**BRIEF**. Without including any pictures, copy each entry below exactly.

**SOURCE MATERIAL**.
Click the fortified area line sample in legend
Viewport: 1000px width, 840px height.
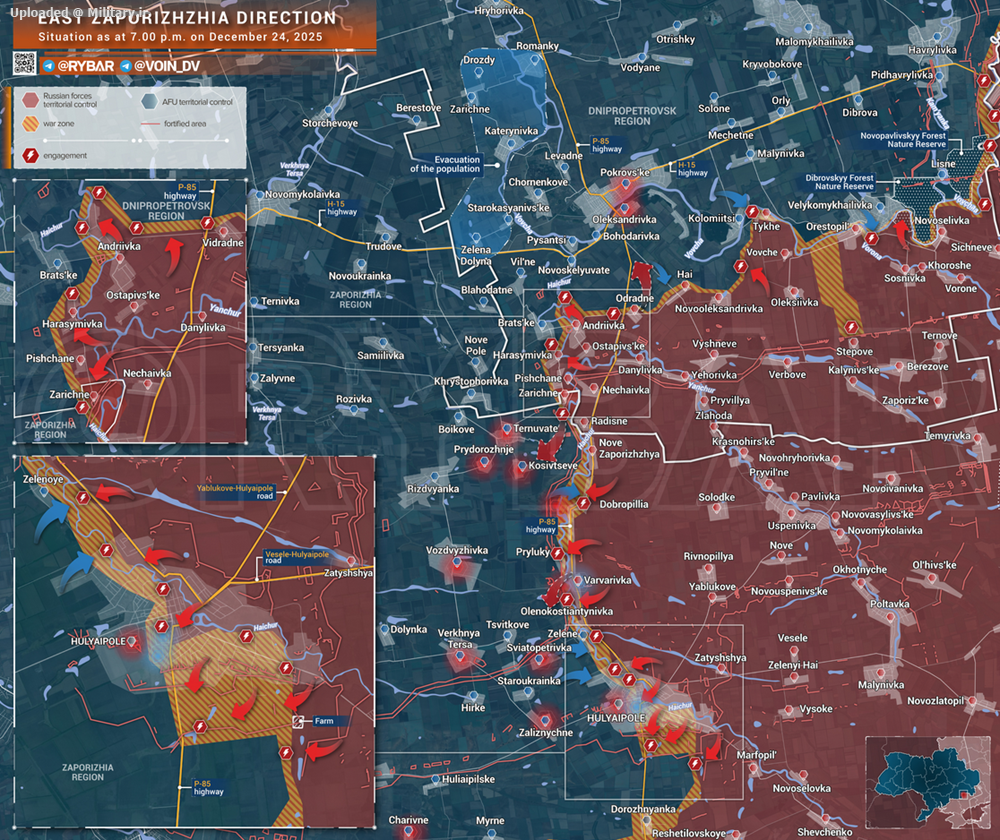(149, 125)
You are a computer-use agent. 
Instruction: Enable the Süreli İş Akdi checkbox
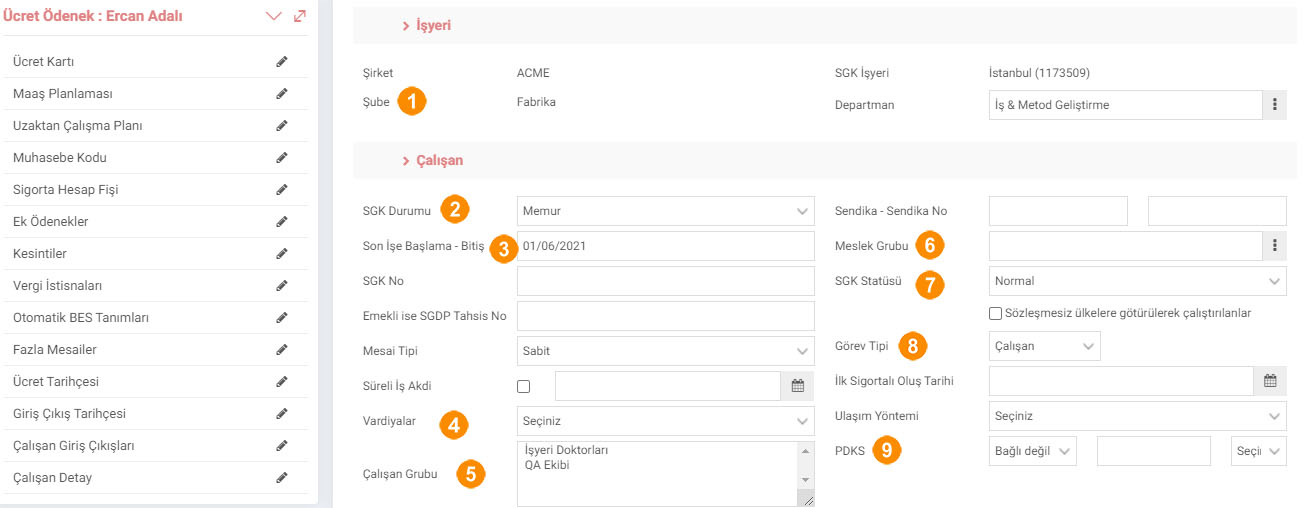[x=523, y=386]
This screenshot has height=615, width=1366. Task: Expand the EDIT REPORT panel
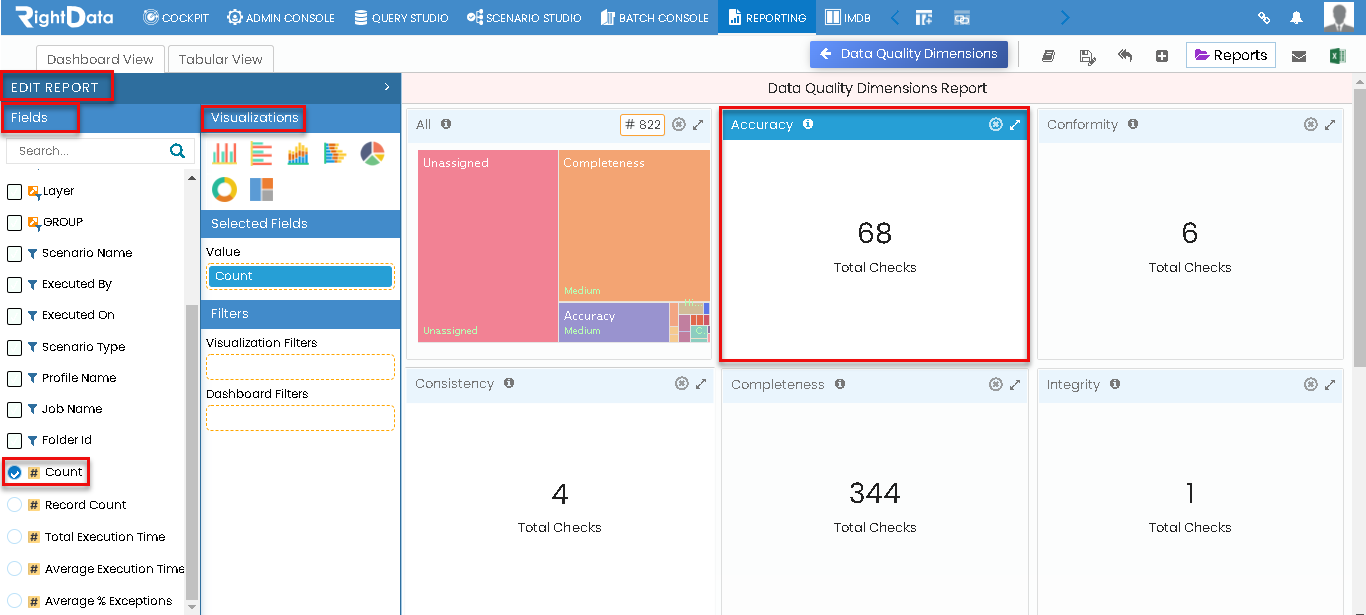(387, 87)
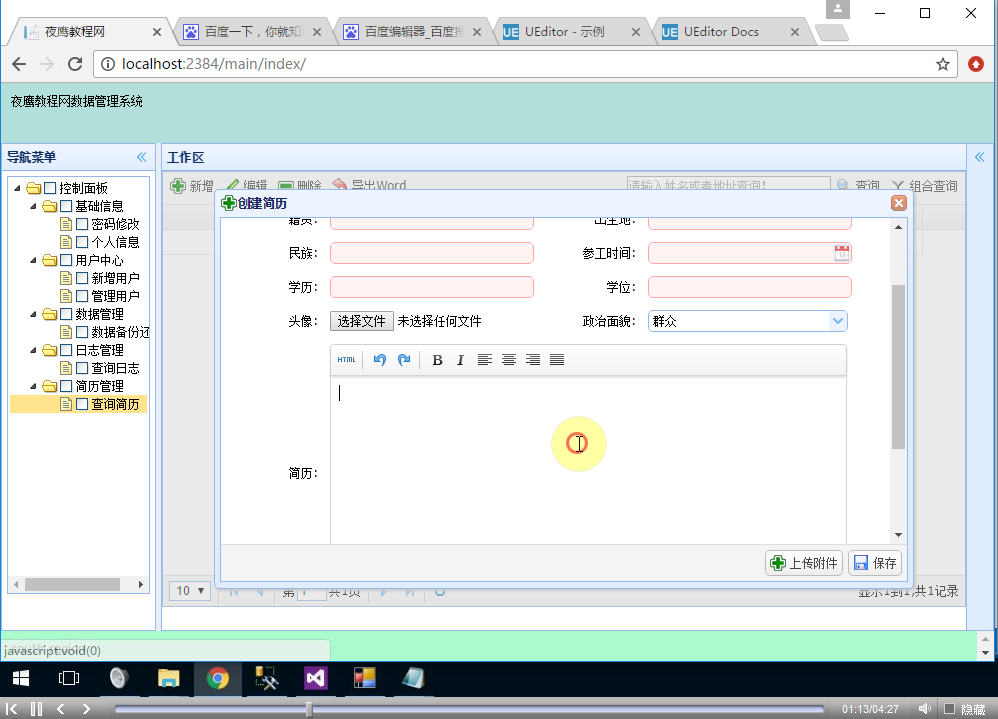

**SOLUTION FOR THIS TASK**.
Click the fortified area line sample in legend
Viewport: 1000px width, 840px height.
(149, 125)
You are a computer-use agent. 
Instruction: Enable the Süreli İş Akdi checkbox
[x=523, y=386]
This screenshot has height=615, width=1366. Task: Expand the EDIT REPORT panel
(387, 87)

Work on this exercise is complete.